Copy out the following data word for word.

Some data
────────────────────────────────────────

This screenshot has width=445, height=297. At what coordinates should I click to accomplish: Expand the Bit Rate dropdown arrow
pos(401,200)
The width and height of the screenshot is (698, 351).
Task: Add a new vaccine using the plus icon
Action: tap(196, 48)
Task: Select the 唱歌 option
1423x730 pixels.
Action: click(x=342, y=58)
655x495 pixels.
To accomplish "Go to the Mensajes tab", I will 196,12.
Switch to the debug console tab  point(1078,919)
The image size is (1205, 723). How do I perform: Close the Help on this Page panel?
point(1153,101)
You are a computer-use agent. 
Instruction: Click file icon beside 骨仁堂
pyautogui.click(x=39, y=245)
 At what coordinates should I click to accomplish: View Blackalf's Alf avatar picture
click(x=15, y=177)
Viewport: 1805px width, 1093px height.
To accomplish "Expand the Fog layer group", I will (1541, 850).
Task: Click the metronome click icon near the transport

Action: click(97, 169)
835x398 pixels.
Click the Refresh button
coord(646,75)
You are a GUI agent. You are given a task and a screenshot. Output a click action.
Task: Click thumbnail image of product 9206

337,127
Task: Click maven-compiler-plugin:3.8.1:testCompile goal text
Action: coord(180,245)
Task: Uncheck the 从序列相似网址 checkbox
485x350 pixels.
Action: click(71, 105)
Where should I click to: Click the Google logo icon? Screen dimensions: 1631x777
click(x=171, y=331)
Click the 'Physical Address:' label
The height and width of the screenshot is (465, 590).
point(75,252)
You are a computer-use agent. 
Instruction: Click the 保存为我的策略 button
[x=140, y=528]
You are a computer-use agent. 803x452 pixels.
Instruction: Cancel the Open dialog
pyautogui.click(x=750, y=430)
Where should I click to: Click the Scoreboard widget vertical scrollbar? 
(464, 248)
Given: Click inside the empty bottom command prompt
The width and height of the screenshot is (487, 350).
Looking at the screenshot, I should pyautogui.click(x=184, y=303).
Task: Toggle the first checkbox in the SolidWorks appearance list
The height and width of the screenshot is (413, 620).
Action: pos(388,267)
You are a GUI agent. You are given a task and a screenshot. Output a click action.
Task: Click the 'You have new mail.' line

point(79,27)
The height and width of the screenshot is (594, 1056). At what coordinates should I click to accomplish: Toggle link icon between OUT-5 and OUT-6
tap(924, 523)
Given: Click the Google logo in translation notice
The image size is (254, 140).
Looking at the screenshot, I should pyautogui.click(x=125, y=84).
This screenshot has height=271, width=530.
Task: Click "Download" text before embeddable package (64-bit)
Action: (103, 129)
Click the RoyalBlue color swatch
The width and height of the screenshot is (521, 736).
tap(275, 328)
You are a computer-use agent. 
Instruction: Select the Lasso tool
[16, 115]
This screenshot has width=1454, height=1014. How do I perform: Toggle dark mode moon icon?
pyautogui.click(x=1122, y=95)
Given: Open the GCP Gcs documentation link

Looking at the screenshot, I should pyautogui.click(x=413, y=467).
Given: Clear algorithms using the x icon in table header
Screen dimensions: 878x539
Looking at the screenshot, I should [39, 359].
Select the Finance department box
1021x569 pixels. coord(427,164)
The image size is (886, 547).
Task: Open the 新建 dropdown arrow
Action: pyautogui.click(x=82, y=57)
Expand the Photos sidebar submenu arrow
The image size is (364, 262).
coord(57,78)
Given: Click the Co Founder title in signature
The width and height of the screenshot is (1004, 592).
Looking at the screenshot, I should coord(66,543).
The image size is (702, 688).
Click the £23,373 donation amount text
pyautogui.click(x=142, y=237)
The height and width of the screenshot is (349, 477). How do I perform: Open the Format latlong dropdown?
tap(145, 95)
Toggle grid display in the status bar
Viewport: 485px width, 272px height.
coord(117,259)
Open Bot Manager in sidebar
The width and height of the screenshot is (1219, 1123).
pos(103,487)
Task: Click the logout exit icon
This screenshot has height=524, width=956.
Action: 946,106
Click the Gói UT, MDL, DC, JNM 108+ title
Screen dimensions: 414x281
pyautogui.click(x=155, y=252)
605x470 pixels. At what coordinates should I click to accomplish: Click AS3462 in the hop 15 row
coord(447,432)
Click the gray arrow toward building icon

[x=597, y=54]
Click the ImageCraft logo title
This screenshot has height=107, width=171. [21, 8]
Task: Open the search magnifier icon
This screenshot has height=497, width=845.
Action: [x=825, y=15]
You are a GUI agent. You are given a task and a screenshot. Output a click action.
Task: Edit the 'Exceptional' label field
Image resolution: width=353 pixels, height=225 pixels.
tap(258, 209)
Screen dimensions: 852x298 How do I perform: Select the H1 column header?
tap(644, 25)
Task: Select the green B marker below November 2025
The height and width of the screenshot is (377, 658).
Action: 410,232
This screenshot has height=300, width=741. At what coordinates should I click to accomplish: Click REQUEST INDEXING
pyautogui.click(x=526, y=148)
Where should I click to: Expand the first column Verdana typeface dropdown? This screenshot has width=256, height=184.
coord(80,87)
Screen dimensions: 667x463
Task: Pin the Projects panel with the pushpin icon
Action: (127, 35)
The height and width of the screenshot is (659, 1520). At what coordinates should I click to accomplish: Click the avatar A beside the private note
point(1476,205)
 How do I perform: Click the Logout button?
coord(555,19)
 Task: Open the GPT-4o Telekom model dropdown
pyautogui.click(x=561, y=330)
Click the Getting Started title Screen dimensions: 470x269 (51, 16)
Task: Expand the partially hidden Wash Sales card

────────────────────────────────────────

→ **THE SOLUTION**:
This screenshot has width=445, height=297. At what coordinates should I click to accomplish: Expand the Bit Rate dropdown arrow
pos(401,200)
The width and height of the screenshot is (698, 351).
Task: Add a new vaccine using the plus icon
Action: tap(196, 48)
Task: Select the 唱歌 option
1423x730 pixels.
Action: click(x=342, y=58)
655x495 pixels.
To accomplish "Go to the Mensajes tab", I will 196,12.
Switch to the debug console tab  point(1078,919)
The image size is (1205, 723). How do I perform: Close the Help on this Page panel?
point(1153,101)
You are a computer-use agent. 
Instruction: Click file icon beside 骨仁堂
pyautogui.click(x=39, y=245)
 At what coordinates should I click to accomplish: View Blackalf's Alf avatar picture
click(x=15, y=177)
Viewport: 1805px width, 1093px height.
To accomplish "Expand the Fog layer group", I will (1541, 850).
Task: Click the metronome click icon near the transport

Action: click(97, 169)
835x398 pixels.
Click the Refresh button
coord(646,75)
You are a GUI agent. You are given a task and a screenshot. Output a click action.
Task: Click thumbnail image of product 9206

337,127
Task: Click maven-compiler-plugin:3.8.1:testCompile goal text
Action: coord(180,245)
Task: Uncheck the 从序列相似网址 checkbox
485x350 pixels.
Action: click(71, 105)
Where should I click to: Click the Google logo icon? Screen dimensions: 1631x777
click(x=171, y=331)
Click the 'Physical Address:' label
The height and width of the screenshot is (465, 590).
point(75,252)
You are a computer-use agent. 
Instruction: Click the 保存为我的策略 button
[x=140, y=528]
You are a computer-use agent. 803x452 pixels.
Instruction: Cancel the Open dialog
pyautogui.click(x=750, y=430)
Where should I click to: Click the Scoreboard widget vertical scrollbar? 
(464, 248)
Given: Click inside the empty bottom command prompt
The width and height of the screenshot is (487, 350).
Looking at the screenshot, I should pyautogui.click(x=184, y=303).
Task: Toggle the first checkbox in the SolidWorks appearance list
The height and width of the screenshot is (413, 620).
Action: pos(388,267)
You are a GUI agent. You are given a task and a screenshot. Output a click action.
Task: Click the 'You have new mail.' line

point(79,27)
The height and width of the screenshot is (594, 1056). At what coordinates should I click to accomplish: Toggle link icon between OUT-5 and OUT-6
tap(924, 523)
Given: Click the Google logo in translation notice
The image size is (254, 140).
Looking at the screenshot, I should pyautogui.click(x=125, y=84).
This screenshot has height=271, width=530.
Task: Click "Download" text before embeddable package (64-bit)
Action: (103, 129)
Click the RoyalBlue color swatch
The width and height of the screenshot is (521, 736).
tap(275, 328)
You are a computer-use agent. 
Instruction: Select the Lasso tool
[16, 115]
This screenshot has width=1454, height=1014. How do I perform: Toggle dark mode moon icon?
pyautogui.click(x=1122, y=95)
Given: Open the GCP Gcs documentation link

Looking at the screenshot, I should pyautogui.click(x=413, y=467).
Given: Clear algorithms using the x icon in table header
Screen dimensions: 878x539
Looking at the screenshot, I should [39, 359].
Select the Finance department box
1021x569 pixels. coord(427,164)
The image size is (886, 547).
Task: Open the 新建 dropdown arrow
Action: pyautogui.click(x=82, y=57)
Expand the Photos sidebar submenu arrow
The image size is (364, 262).
coord(57,78)
Given: Click the Co Founder title in signature
The width and height of the screenshot is (1004, 592).
Looking at the screenshot, I should coord(66,543).
The image size is (702, 688).
Click the £23,373 donation amount text
pyautogui.click(x=142, y=237)
The height and width of the screenshot is (349, 477). How do I perform: Open the Format latlong dropdown?
tap(145, 95)
Toggle grid display in the status bar
Viewport: 485px width, 272px height.
coord(117,259)
Open Bot Manager in sidebar
The width and height of the screenshot is (1219, 1123).
pos(103,487)
Task: Click the logout exit icon
This screenshot has height=524, width=956.
Action: 946,106
Click the Gói UT, MDL, DC, JNM 108+ title
Screen dimensions: 414x281
pyautogui.click(x=155, y=252)
605x470 pixels. At what coordinates should I click to accomplish: Click AS3462 in the hop 15 row
coord(447,432)
Click the gray arrow toward building icon

[x=597, y=54]
Click the ImageCraft logo title
This screenshot has height=107, width=171. [21, 8]
Task: Open the search magnifier icon
This screenshot has height=497, width=845.
Action: [x=825, y=15]
You are a GUI agent. You are given a task and a screenshot. Output a click action.
Task: Edit the 'Exceptional' label field
Image resolution: width=353 pixels, height=225 pixels.
tap(258, 209)
Screen dimensions: 852x298 How do I perform: Select the H1 column header?
tap(644, 25)
Task: Select the green B marker below November 2025
The height and width of the screenshot is (377, 658).
Action: 410,232
This screenshot has height=300, width=741. At what coordinates should I click to accomplish: Click REQUEST INDEXING
pyautogui.click(x=526, y=148)
Where should I click to: Expand the first column Verdana typeface dropdown? This screenshot has width=256, height=184.
coord(80,87)
Screen dimensions: 667x463
Task: Pin the Projects panel with the pushpin icon
Action: (127, 35)
The height and width of the screenshot is (659, 1520). At what coordinates should I click to accomplish: Click the avatar A beside the private note
point(1476,205)
 How do I perform: Click the Logout button?
coord(555,19)
 Task: Open the GPT-4o Telekom model dropdown
pyautogui.click(x=561, y=330)
Click the Getting Started title Screen dimensions: 470x269 (51, 16)
Task: Expand the partially hidden Wash Sales card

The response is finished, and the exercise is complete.